15 Temmuz Darbe Girişimi’ne karşı AKP rejimi, iktidarını kaybetmemek için elinde bulunan tüm araçları kullandı. İslamcı faşizmin kurumsal devlet ideolojisi haline gelmesi açısından konuya yaklaşıldığında, bu araçlardan en kritiği kuşkusuz Diyanet İşleri Başkanlığı’ydı. Geçmişte Erdoğan’ın başkanına Mercedes marka otomobil hediye ederek ‘onurlandırdığı’ bu kurum, darbe girişiminin duyulmasıyla birlikte AKP tabanının dini bir motivasyonla sokakta mobilize olmasını sağladı. Yapılan meydanlara çıkma çağrılarının, cep telefonlarına gönderilen mesajların, camilerde okunan sala ve ezanların altında hep Diyanet’in imzası vardı. Diyanet’in propagandası sonucunda sokaklar, ‘darbeye karşı çıkma’ meşruiyetini kullanarak çoğunluğu “AKP mücahidi” olan kesimlerin egemenliğine alındı.

Hemen kollar sıvandı
‘Kalkışmanın’ gerçekleştiği akşamın önemi gelişmelerinden biri, Cumhurbaşkanı Erdoğan’ın CNN Türk ekranlarında taraftarlarına ‘meydanlara çıkma’ çağrısında bulunmasıydı. Bu dakikadan sonra emri uygulamak, AKP rejiminin en işlevsel mekanizmalarından biri olan Diyanet’e düştü. Yurttaşların cep telefonlarına gönderilen ve “Din gönüllüsü kardeşim” ifadeleriyle başlayan Diyanet İşleri Başkanı Mehmet Görmez imzalı mesajda şu ifadelere yer verildi: “Milletimizin manevi rehberleri olarak her türlü kanun ve hukuk dışı girişimlere karşı milletimizle beraberiz. Hepinizi özgürlüğün simgeleri olan minarelerimizden halkımıza bu büyük ihanete şiddete başvurmadan karşı koymaya davet ediyorum. Bu gece minarelerin ışığı yanacak, salalar verilerek milletimiz hukukuna sahip çıkmaya davet edilecektir.”

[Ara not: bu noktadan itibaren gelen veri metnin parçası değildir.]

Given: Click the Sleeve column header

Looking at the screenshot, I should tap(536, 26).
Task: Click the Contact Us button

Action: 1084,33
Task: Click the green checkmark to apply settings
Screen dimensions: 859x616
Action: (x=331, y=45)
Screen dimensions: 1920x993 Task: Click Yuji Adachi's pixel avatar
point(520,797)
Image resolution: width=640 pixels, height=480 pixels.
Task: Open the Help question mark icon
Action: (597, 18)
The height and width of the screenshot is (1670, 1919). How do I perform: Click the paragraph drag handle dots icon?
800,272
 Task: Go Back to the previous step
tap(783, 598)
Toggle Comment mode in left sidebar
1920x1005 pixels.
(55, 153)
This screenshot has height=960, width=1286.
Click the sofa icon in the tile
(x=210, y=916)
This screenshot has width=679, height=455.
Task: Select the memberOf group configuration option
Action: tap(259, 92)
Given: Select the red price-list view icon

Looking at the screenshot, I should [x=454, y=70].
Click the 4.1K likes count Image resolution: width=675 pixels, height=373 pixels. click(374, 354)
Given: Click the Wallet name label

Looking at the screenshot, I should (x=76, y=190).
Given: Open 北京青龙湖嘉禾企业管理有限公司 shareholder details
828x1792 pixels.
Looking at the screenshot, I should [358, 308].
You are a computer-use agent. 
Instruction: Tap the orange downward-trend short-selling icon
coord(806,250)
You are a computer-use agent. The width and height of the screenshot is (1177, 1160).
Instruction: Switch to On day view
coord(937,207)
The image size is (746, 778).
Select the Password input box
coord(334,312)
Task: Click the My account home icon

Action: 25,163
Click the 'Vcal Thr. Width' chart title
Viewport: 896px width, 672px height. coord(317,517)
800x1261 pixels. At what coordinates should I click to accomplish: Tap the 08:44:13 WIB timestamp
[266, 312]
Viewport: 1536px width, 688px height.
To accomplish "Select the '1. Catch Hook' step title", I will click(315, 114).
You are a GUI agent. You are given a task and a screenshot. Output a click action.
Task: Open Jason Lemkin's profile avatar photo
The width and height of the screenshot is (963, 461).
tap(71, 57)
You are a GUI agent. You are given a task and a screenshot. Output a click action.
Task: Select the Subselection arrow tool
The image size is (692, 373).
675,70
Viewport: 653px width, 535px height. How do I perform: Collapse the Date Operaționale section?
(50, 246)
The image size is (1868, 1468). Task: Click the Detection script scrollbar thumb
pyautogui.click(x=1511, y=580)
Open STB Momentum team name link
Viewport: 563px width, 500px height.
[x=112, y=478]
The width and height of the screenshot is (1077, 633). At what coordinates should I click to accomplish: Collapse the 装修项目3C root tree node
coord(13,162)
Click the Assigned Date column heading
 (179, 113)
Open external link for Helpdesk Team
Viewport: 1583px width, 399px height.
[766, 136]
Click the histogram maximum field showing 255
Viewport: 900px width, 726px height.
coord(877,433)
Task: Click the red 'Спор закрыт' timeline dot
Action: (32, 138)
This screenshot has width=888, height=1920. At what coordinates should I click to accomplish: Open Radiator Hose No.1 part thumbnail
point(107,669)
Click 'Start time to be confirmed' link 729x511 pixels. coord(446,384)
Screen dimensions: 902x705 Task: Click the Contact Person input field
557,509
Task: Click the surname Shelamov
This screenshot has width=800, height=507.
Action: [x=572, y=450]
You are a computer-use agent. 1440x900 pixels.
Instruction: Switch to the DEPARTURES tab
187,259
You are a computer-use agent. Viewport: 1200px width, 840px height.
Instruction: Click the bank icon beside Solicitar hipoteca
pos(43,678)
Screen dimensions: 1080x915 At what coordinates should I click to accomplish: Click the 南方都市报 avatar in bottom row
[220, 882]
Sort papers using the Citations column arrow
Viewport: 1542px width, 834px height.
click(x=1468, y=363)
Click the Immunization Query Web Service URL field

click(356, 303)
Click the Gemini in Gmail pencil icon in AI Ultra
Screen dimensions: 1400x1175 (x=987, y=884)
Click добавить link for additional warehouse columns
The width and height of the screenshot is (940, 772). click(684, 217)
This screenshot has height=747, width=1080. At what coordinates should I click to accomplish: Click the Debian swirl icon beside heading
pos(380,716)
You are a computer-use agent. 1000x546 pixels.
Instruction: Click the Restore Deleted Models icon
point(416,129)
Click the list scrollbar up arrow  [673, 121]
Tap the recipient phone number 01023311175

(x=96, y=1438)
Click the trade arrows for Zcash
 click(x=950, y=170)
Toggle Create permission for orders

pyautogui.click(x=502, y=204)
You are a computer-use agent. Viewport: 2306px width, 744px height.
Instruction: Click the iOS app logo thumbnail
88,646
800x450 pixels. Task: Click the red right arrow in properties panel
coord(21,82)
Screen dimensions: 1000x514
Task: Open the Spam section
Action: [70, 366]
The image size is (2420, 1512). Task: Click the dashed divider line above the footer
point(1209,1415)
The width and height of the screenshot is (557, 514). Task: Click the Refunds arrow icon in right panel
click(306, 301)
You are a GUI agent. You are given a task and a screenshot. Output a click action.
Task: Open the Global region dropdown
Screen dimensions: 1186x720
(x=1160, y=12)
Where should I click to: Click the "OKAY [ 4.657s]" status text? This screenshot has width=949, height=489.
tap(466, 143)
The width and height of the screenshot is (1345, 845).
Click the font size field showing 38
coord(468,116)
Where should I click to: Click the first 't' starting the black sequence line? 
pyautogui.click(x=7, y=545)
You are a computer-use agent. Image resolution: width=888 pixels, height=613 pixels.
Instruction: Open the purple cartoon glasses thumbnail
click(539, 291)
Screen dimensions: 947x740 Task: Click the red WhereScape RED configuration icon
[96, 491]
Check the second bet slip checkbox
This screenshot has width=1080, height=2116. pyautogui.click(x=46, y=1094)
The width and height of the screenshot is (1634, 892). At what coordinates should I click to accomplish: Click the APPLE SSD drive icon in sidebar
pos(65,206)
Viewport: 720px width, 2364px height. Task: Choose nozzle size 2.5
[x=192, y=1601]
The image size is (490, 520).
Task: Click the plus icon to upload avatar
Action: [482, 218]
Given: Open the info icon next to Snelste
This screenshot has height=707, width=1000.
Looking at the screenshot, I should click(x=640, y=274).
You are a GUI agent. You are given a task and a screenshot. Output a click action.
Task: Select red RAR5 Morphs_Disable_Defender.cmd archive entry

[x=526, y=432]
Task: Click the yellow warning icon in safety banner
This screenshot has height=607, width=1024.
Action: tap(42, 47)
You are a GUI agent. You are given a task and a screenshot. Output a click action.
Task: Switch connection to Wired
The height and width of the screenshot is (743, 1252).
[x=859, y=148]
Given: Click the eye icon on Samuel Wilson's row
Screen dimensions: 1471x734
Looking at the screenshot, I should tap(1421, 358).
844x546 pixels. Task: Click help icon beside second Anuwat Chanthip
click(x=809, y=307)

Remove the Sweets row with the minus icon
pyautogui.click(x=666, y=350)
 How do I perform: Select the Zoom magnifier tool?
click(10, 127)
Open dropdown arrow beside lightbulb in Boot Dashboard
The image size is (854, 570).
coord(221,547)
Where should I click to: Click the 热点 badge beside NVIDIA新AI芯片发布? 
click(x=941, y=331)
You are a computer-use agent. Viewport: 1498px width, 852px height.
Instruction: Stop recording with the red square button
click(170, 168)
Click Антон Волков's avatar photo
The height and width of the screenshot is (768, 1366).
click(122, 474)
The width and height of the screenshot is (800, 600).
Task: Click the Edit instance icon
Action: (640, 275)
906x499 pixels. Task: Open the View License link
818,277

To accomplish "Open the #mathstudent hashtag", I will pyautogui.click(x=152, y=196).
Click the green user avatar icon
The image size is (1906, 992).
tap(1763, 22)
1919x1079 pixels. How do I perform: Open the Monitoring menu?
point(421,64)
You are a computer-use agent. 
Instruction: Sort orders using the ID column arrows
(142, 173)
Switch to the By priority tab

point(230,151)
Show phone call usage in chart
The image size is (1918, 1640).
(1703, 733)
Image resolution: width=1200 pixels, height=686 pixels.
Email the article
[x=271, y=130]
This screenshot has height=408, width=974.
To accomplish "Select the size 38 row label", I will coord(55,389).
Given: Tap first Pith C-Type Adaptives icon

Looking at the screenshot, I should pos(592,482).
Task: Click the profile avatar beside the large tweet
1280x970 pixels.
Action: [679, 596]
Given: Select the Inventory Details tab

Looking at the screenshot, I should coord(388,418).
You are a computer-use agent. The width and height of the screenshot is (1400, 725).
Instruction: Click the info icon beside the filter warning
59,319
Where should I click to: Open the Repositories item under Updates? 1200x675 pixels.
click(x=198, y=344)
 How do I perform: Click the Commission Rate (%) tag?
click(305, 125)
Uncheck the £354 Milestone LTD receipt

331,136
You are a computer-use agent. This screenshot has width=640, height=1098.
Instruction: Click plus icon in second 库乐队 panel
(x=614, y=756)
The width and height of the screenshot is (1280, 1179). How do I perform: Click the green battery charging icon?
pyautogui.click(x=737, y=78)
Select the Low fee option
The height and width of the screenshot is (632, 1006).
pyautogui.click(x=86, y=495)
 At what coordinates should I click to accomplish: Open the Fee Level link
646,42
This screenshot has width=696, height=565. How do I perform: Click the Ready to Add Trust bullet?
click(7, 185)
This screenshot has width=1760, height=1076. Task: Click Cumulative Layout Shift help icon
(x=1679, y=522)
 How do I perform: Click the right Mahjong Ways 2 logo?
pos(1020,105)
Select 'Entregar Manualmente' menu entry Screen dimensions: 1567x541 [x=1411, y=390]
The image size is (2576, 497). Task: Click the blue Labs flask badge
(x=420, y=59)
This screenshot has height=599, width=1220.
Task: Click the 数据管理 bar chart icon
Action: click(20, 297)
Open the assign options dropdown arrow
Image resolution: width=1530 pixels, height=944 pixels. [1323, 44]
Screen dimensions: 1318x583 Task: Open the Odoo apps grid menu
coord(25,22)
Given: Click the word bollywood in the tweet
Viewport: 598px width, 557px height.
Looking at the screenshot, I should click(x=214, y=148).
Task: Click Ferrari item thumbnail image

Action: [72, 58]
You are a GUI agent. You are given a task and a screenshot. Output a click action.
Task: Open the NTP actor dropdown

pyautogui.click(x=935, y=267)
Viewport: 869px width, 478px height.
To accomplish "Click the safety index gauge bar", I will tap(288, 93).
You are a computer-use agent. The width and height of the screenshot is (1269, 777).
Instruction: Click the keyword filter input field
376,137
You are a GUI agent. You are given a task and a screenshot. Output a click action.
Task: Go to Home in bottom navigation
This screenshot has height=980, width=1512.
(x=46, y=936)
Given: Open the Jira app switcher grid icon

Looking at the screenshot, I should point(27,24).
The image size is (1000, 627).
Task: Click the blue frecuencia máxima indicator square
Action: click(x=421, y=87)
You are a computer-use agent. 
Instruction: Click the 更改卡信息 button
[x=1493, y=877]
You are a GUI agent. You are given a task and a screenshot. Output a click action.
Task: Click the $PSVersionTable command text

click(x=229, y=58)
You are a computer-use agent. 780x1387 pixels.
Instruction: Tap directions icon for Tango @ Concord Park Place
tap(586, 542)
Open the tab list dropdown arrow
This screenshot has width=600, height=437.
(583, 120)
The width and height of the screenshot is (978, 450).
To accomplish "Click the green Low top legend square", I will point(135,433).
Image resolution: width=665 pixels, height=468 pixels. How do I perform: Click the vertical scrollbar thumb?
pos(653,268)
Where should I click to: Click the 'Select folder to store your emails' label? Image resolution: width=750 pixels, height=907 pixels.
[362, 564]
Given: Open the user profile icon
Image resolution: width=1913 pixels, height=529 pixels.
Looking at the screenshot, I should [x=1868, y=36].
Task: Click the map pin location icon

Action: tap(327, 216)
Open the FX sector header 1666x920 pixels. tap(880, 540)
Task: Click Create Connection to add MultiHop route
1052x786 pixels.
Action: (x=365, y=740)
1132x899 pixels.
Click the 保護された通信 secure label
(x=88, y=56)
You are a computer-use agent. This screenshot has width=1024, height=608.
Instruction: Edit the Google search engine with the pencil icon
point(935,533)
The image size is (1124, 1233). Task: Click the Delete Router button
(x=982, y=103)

Gece yarısı ezanlar ve salalar susmadı
Aynı zaman zarfı içinde Mehmet Görmez, “Tüm yurtta ezanların okunması için gerekli talimat verdik” dedi. Görmez’in bu talimatı uyarınca imamlar, ülkenin pek çok noktasında halkı dini motivasyonla meydanlara sevk etmek için harekete geçti. Gece saatlerinde ezanlar ve salalar peş peşe okundu. İstanbul’da kimi camilerin müezzinleri, okudukları ezanın ardından darbe girişimini kınayan açıklamalar, yorumlar yaptı. Camilerden yapılan çağrıların akabinde, sokağa çıkan AKP taraftarlarının büyük çoğunluğu tekbirlerle ‘demokrasi savunusu’ gerçekleştirdi. Bazı yerlerde, zorunlu askerlik yasası nedeniyle silah altına alınan ve darbe planından habersiz olan 19-20 yaşlarındaki genç erlere linç girişiminde bulunuldu. Bu erlerden bazıları protestonun sınırlarını aşan bu vahşi saldırılarda yaşamını yitirdi.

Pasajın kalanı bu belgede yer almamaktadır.